*PROBLEM DESCRIPTION*. Write the listing out again exactly as it stands, with no images.

*PROVIDED RECORDS*.

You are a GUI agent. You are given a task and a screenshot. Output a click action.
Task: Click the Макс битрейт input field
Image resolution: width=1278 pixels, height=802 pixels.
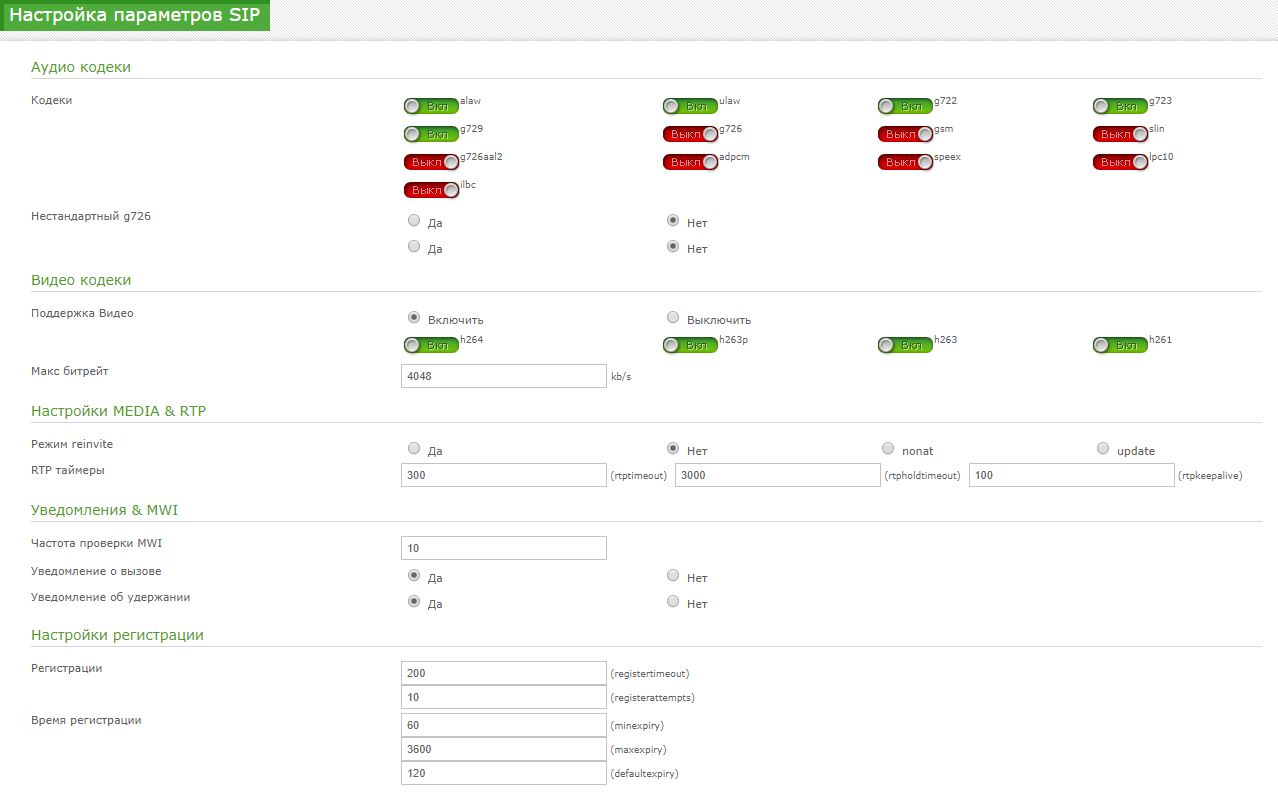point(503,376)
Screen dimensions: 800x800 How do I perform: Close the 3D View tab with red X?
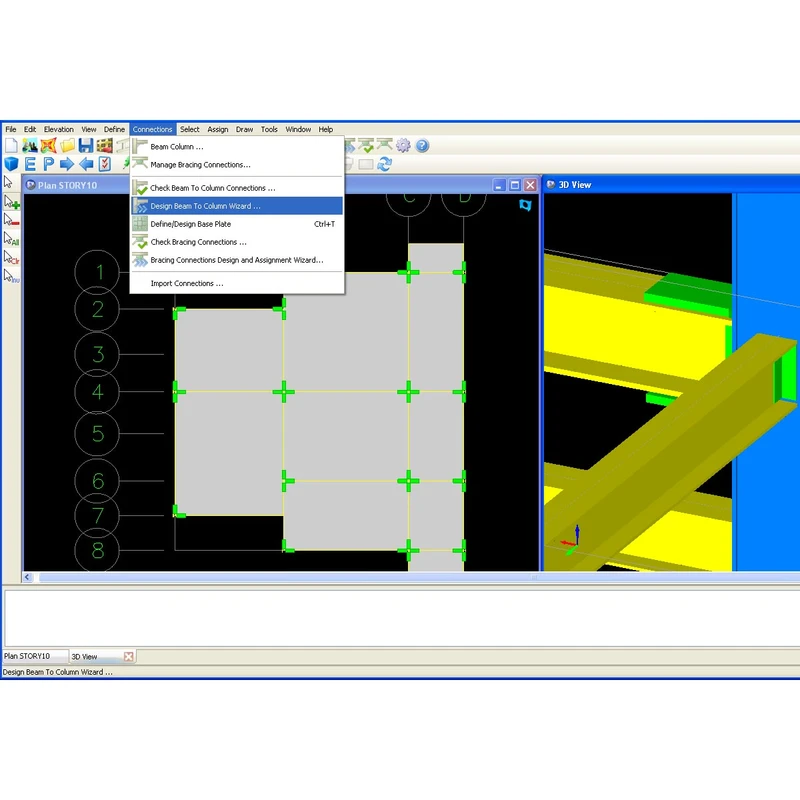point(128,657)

*OUTPUT BELOW*.
You are a GUI agent. You are given a task and a screenshot. Output a click action.
Task: Click the Макс битрейт input field
Image resolution: width=1278 pixels, height=802 pixels.
point(503,376)
Screen dimensions: 800x800 How do I perform: Close the 3D View tab with red X?
point(128,657)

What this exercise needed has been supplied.